Почему именно в начале мая, после темноты полярной ночи и лютой зимы моего любимого Севера мне приятно слушать перебранку дождя с карнизом?! Улыбнулся весне! Плотней сомкнул ресницы, потянулся до хруста в плечах! Подумал, а что может быть для слуха вкусней шума весеннего дождя?! Приоткрыл глаза. Осторожно, чтобы не разбудить, прикоснулся губами к шелковой коже плечика, спящей у меня на руке самой красивой в мире женщины. Ее длинные русые волосы, как у «русалки» разметались по цветной наволочке подушки. Голубая жилка ровно пульсировала на атласной коже шейки. Родная улыбнулась во сне и, смешно чмокая алыми губами (у дочки такие же), обвила мне шею руками, прижалась плотней. Спала, как ребенок! Она всегда так спит, уткнется мне в плечо и моментально заснет, неслышным сопением согревая его. Мне, кажется, что так могут спать только счастливые женщины. Они даже во сне чувствуют защиту: в любой миг могут спрятаться за широкую спину своего мужчины.
Тихонько под успокаивающее все живое звуки: «Чи-чи!», осторожно убрал её ладошки с шеи. На ее спящем лице увидел разочарование. Стало смешно, еле сдержался, лишь бы не прыснуть смехом. Чтобы не проснулась, тихонько положил под ее ладошку большого доброго плюшевого мишку дочери. Он спал рядом на стуле возле нашей кровати в спальне: напоминание о детстве дочи. Она почти взрослая уже: ей двадцать два года!
 Сейчас она учится в магистратуре  Питерского  престижного универа, а игрушки вот остались сиротами, жена их бережно хранила все это время для будущих внуков. Но судя по настрою на продолжение образования моей принцессы и её желание написать кандидатскую, нам еще не скоро становится дедом и бабкой. Увы! Куклы, платьица  для них, игрушечные домики и разные необходимые вещи для малышни раздарил по соседям: они же совсем, как новые!
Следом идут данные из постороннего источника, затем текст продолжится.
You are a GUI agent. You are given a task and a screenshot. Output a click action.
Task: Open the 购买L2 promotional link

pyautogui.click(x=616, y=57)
А вот плюшевое  чудо- Мишку отдать чужим, рука не поднялась. Медленно лишь бы не разбудить мою половинку, встал. Чуть наклонился над любимой, подоткнул под бочок сшитое из цветных кусочков летнее легкое «а ля рюс» одеяло. Неслышно с пятки на носок по внешней стороне ступни, чтобы не нарушить покой двух женщин, родной и Тишины, пошел на кухню.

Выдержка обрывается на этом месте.